[Dataset items]
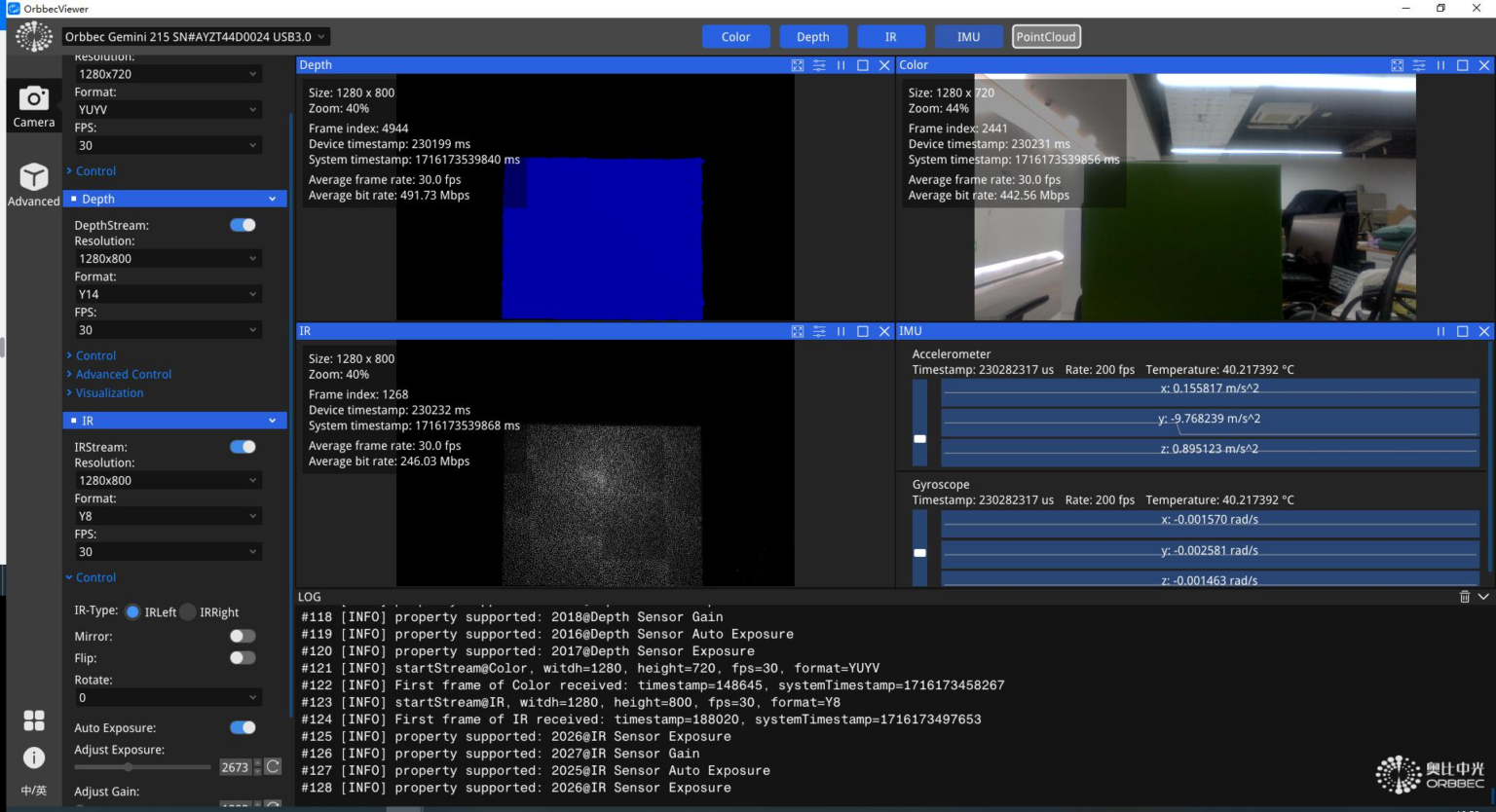1496x812 pixels.
Task: Select the IRRight radio button
Action: click(189, 612)
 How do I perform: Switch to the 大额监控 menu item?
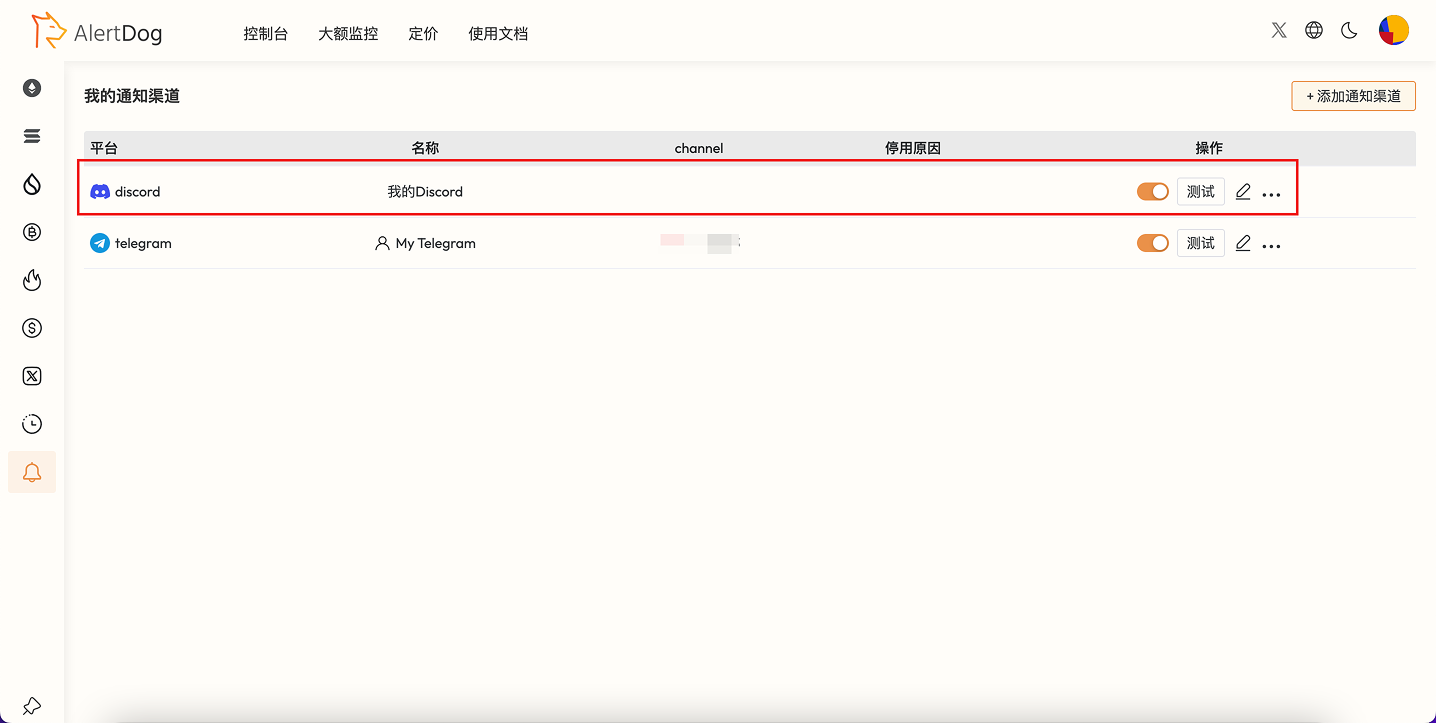click(347, 33)
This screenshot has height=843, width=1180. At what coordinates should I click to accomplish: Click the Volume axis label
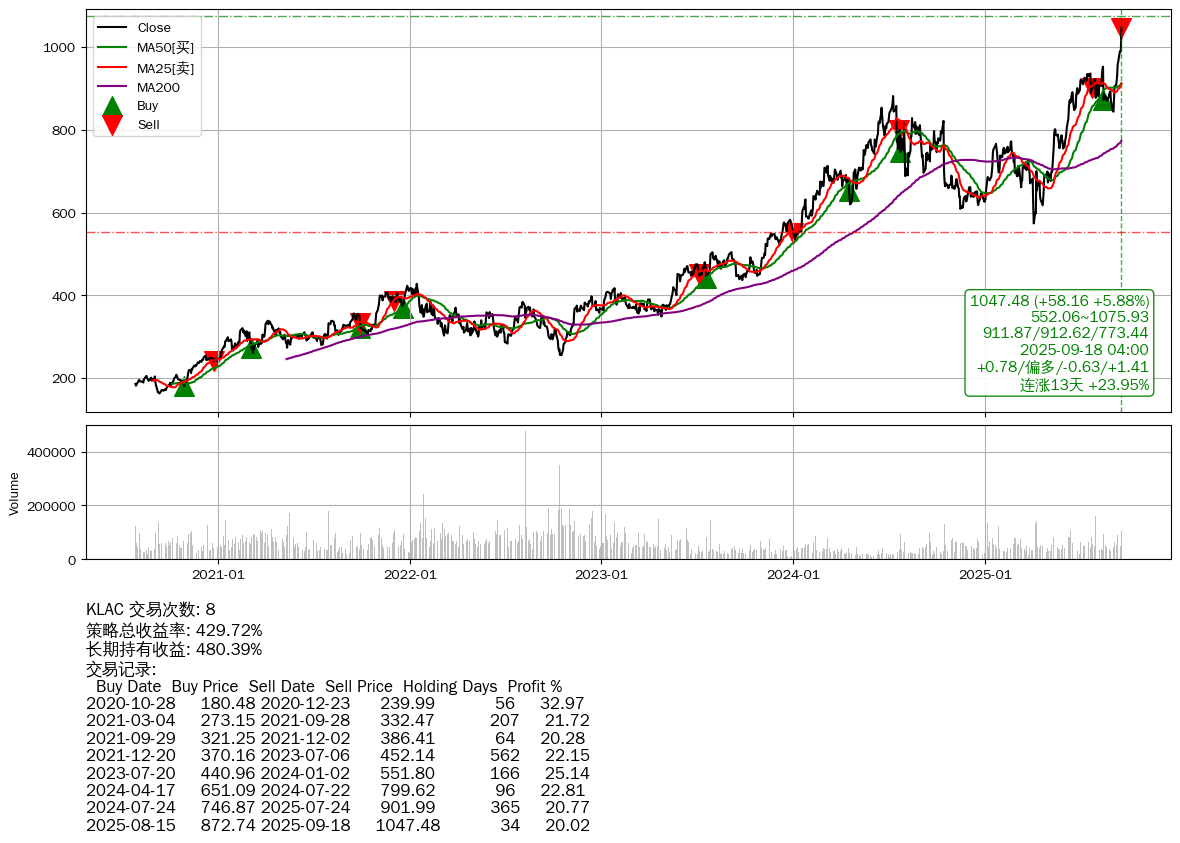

#### Your instructions
Only the lines from the one containing "How do I perform: Switch" through the final line of the data are to be written out, exactly as they stand and without pictures.

#### Answer space
 How do I perform: Switch to the 大额监控 menu item?
click(347, 33)
This screenshot has height=843, width=1180. At what coordinates should I click to accomplish: Click the Volume axis label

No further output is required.